Your assignment
All entries that follow are to be printed exactly as written.

━━━━━━━━━━━━━━━━━━━━━━━━━━━━━━

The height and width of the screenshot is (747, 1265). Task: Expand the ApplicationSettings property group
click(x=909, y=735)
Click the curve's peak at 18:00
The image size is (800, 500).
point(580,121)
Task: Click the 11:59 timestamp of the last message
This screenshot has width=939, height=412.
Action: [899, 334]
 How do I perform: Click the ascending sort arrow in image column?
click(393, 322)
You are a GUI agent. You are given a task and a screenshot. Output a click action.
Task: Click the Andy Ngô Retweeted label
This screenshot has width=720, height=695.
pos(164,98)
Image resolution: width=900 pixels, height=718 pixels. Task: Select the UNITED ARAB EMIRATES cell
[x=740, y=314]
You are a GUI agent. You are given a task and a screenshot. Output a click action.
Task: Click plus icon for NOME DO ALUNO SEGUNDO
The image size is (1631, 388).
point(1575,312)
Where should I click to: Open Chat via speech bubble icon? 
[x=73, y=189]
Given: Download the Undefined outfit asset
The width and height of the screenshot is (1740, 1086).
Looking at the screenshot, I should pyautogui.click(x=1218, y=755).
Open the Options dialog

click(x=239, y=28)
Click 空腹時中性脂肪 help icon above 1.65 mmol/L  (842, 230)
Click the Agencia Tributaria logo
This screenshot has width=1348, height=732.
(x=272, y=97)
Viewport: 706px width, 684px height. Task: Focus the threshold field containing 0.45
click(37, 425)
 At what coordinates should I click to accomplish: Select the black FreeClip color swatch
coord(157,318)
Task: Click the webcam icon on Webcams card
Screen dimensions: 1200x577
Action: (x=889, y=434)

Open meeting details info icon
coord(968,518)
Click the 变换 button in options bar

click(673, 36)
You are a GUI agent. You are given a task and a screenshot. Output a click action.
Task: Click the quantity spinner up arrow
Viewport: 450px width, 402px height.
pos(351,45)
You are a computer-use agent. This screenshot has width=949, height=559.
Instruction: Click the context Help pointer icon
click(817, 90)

━━━━━━━━━━━━━━━━━━━━━━━━━━━━━━

Output
The height and width of the screenshot is (747, 1265). Task: Expand the ApplicationSettings property group
click(x=909, y=735)
Click the curve's peak at 18:00
The image size is (800, 500).
point(580,121)
Task: Click the 11:59 timestamp of the last message
This screenshot has width=939, height=412.
Action: [899, 334]
 How do I perform: Click the ascending sort arrow in image column?
click(393, 322)
You are a GUI agent. You are given a task and a screenshot. Output a click action.
Task: Click the Andy Ngô Retweeted label
This screenshot has width=720, height=695.
pos(164,98)
Image resolution: width=900 pixels, height=718 pixels. Task: Select the UNITED ARAB EMIRATES cell
[x=740, y=314]
You are a GUI agent. You are given a task and a screenshot. Output a click action.
Task: Click plus icon for NOME DO ALUNO SEGUNDO
The image size is (1631, 388).
point(1575,312)
Where should I click to: Open Chat via speech bubble icon? 
[x=73, y=189]
Given: Download the Undefined outfit asset
The width and height of the screenshot is (1740, 1086).
Looking at the screenshot, I should pyautogui.click(x=1218, y=755).
Open the Options dialog

click(x=239, y=28)
Click 空腹時中性脂肪 help icon above 1.65 mmol/L  (842, 230)
Click the Agencia Tributaria logo
This screenshot has width=1348, height=732.
(x=272, y=97)
Viewport: 706px width, 684px height. Task: Focus the threshold field containing 0.45
click(37, 425)
 At what coordinates should I click to accomplish: Select the black FreeClip color swatch
coord(157,318)
Task: Click the webcam icon on Webcams card
Screen dimensions: 1200x577
Action: (x=889, y=434)

Open meeting details info icon
coord(968,518)
Click the 变换 button in options bar

click(673, 36)
You are a GUI agent. You are given a task and a screenshot. Output a click action.
Task: Click the quantity spinner up arrow
Viewport: 450px width, 402px height.
pos(351,45)
You are a computer-use agent. This screenshot has width=949, height=559.
Instruction: Click the context Help pointer icon
click(817, 90)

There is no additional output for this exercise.